I started this project because I felt there were several things about h5 files I didn't understand.
- What are h5 files?
- Why can't we just use normal directories? What are the benefits of h5 over directories.
- How to make a h5 from a directory?
I went into a rabbit hole of translating dirs<->h5s frequently, learning/forgetting information on each iteration. So I got frustrated, and created this repo to formalize the code/information.

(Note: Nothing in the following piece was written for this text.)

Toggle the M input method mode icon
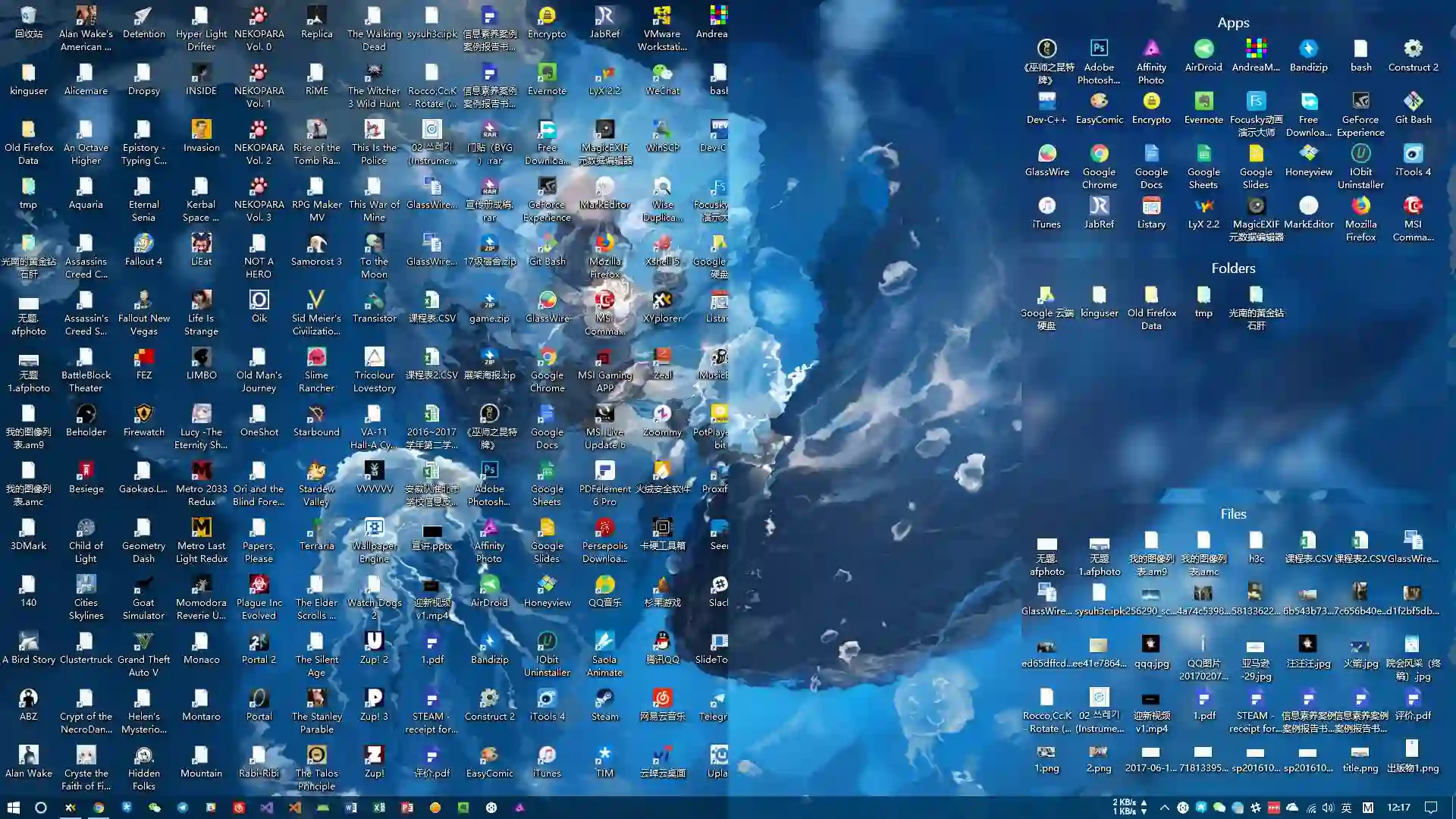1456x819 pixels. pyautogui.click(x=1368, y=808)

Here are my answers to the above questions:
- HDF5 is a machine-independent data format and software library for representing scientific data. The HDF5 software was developed at the National Center for Supercomputing Applications, by the Software Development Group, the same group that developed the Mosaic browser, at the University of Illinois at Champaign-Urbana. The HDF5 is also an open source file format. It supports large, complex, heterogeneous data. HDF5 uses a "file directory" like structure that allows you to organize data within the file in many different structured ways, as you might do with files on your computer. The HDF5 format also allows for embedding of metadata making it self-describing.
- Normal directories take up more space, are ineffient for iteration, doesn't support parallel I/O, random Access, are non-heterogeneous (for eg: images in hot-dog-not-hot-dog project have different dimentions and hence data can't be directly fed to a neural network)

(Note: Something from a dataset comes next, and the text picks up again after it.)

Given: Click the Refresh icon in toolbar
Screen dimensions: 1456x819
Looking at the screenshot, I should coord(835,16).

- One way to accomplish this is to read each image in dir, feed it to a preprocessing function for dimentional standardization, then parsed to a global numpy array which could then be used to create a h5 file
I tried to implement the above ^approach in the h5Converter.py file. I also created a shell file to run h4Converter with ease.
- h5converter.py : Converts dir of images to h5 format file
- dir2h5.sh: Shell script that automates h5converter.py for multiple runs
- h5cisualizer.py: Visualizes contents (images in this case) of h5 file
Merge hdf5 files (requires the same datasets, with the same shapes, in all input files):
usage: ./merge.py <options>
optional arguments:
-h, --help show this help message and exit
required arguments:
--input [list of input files]
path to input hdf5 files to merge ('file1, file2,...'
will look for all files starts with file1 and file2
and ends with .hdf5)
--output [path/to/filename]
path to output hdf5 file
Visualize a h5 file with given name in dir.
- you have to change the path_to_file in the h5visualizer.py file first :
usage: ./h5.py <options>
HDF5 MANIPULATOR (merge)
required arguments:
--<FileName> [Just the filename + extension. Change the path to file in the source code itself]
Convert a directory of images to a h5 file. The h5 will be created at default root.
usage: ./h5Converter.py <options>
HDF5 MANIPULATOR (merge)
required arguments:
--<input_dir> [provide the input dir directly without dashes and quotes (i.e. no formal flag but a CLA here. Address it till the directory level of the directory you're trying to make to a h5 file]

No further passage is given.